We will first describe the challenge, then the generic problem to solve, the vulnerability to exploit, and finally how to solve the challenge using Sage and DragonFFI!

The full code of this solution is available on Github.

# Introduction

For this challenge, we had access to a web-browser based wallet service (and its source code), on which we can create or restore accounts, and digitally sign messages with that account.

This system also has the particularity of allowing the user to split the secret associated to his account in three “shares”, and to send two of them to two other persons, so that he’ll be able to recover his account if the three shares are put back together.

In the challenge’s data, we are also given a copy of the local storage SQLite database of a browser that has been using this service. Indeed, once an account has been created on this platform, we can see that a “backup” local storage entry appears, with information linked to our account.

The goal of the challenge is to retrieve the secret associated to that account.

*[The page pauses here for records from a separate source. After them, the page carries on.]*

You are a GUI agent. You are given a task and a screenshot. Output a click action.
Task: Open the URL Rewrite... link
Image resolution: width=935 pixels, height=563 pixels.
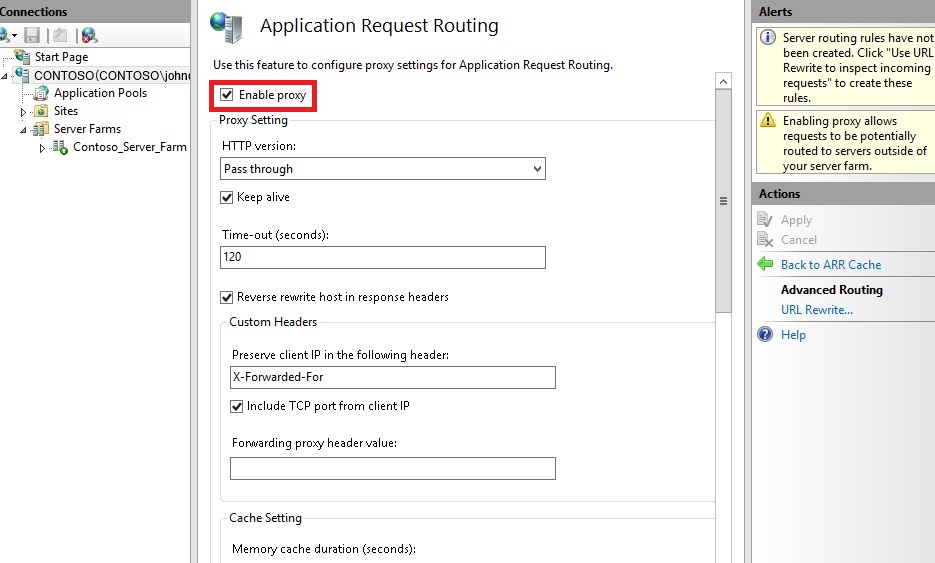click(817, 310)
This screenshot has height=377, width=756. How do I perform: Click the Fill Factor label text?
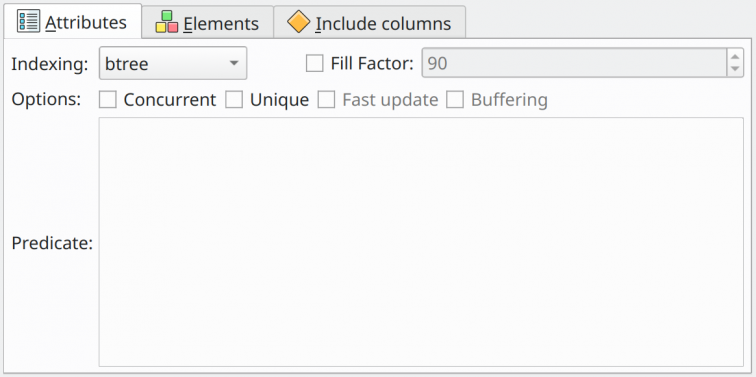click(x=372, y=63)
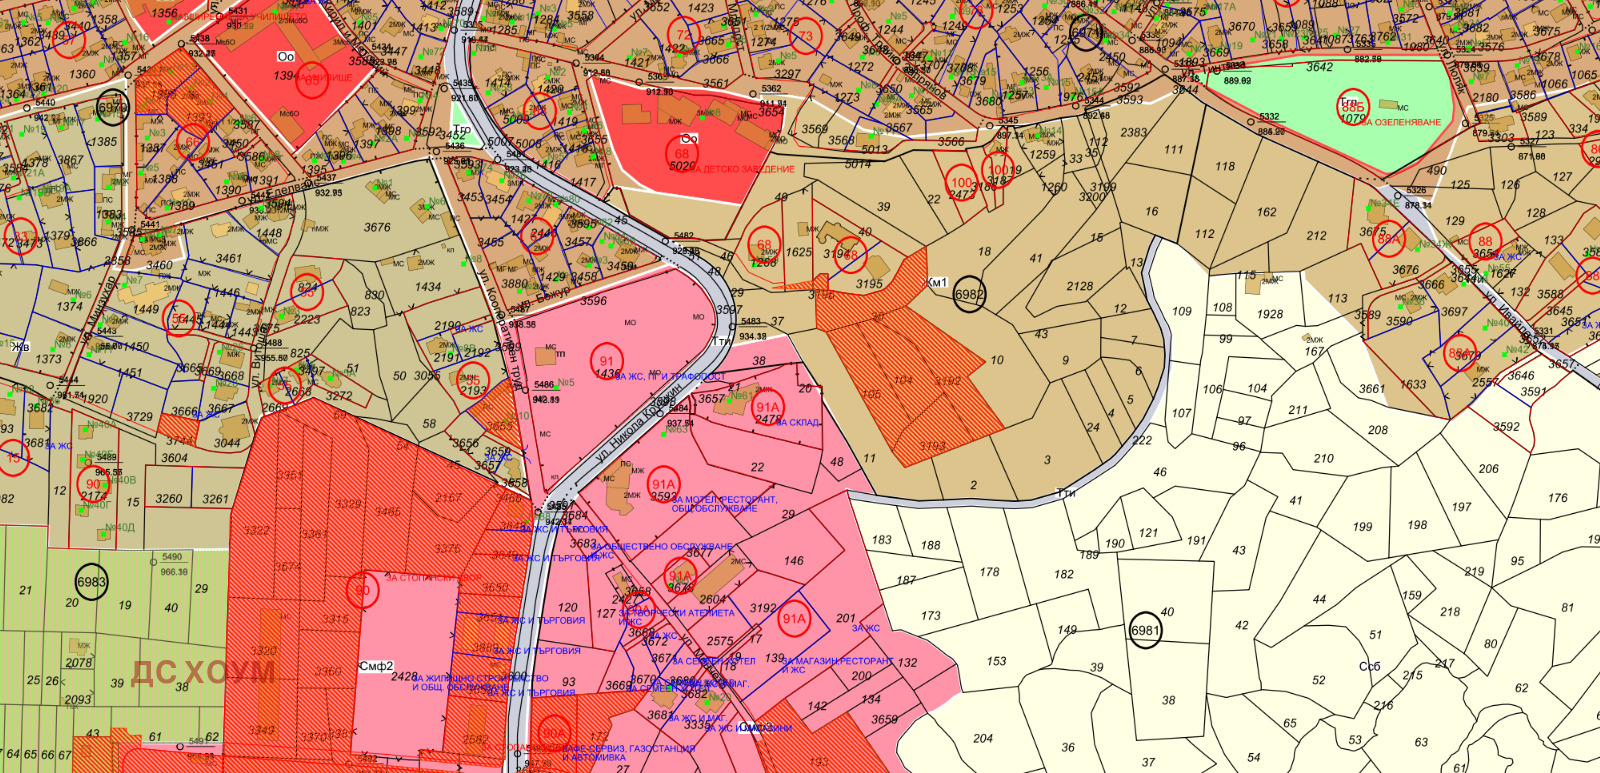
Task: Click the Ссб zone label
Action: (1369, 666)
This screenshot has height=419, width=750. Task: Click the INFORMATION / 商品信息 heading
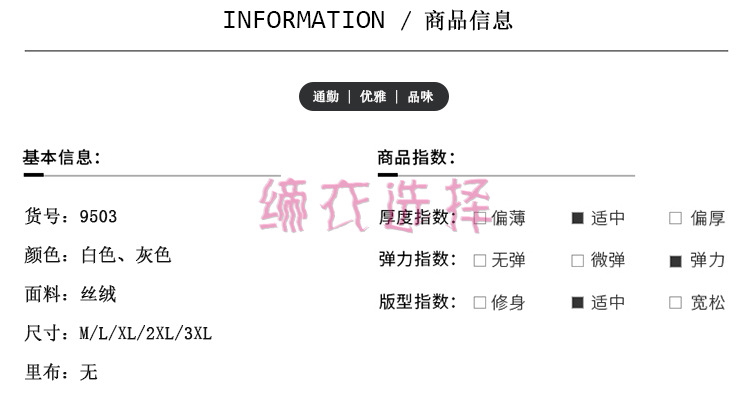tap(368, 20)
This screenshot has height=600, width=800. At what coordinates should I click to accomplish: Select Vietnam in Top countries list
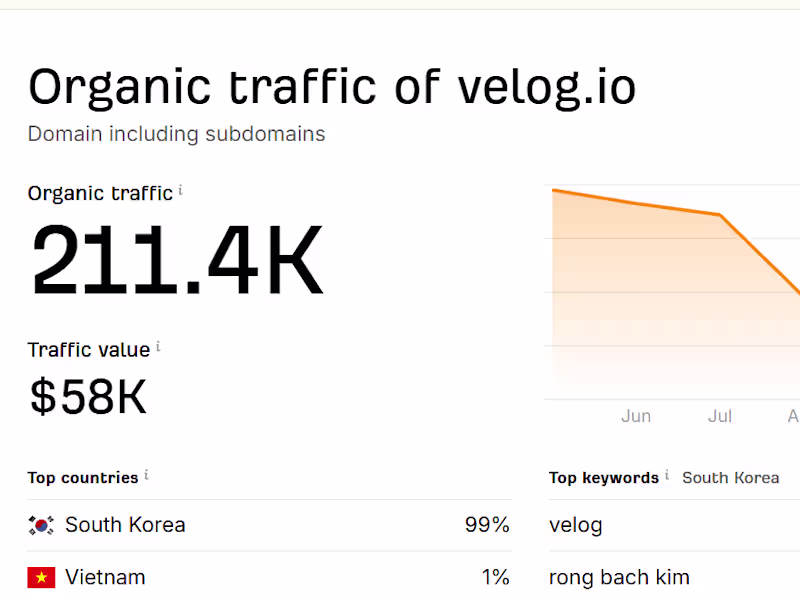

As we have the source code, let’s take a look at it to understand what are these data, especially the backup field.

## Service architecture

The service has actually a quite interesting Intel SGX-based architecture. What happens when an account is created is:

• a random 32-bytes secret $$S$$ is generated in an SGX container. It is later used to sign messages using ECDSA
• this secret is encrypted and authenticated in the very same container, alongside with the email information and the users’ PIN
• the result is sent back to the user that stores it in its browser local storage

When a user asks to sign a message, he has to enter its PIN. The complete request, containing the message, the PIN and the encrypted backup, is forwarded to the SGX container, which:

• decrypts the backup
• verifies the users’ PIN
• signs the message

The signature is then sent back to the user.

If the user wants to send its shares to two of his friends, he just send his encrypted backup alongside with the two recipients’ mail address. This is the only API we can use with the backup that have been provided in the challenge, because the PIN isn’t requested and checked here.

# Figuring out the problem to solve

## What data do we have

It looks like solving this challenge would imply using the two shares that the server is willing to send us. Using the SQLite database we are provided with, we inject it into the browser of our choice, and ask the interface to send the shares to two email addresses we control:

For the sake of history, the two resulting shares are available in the repository of the solution.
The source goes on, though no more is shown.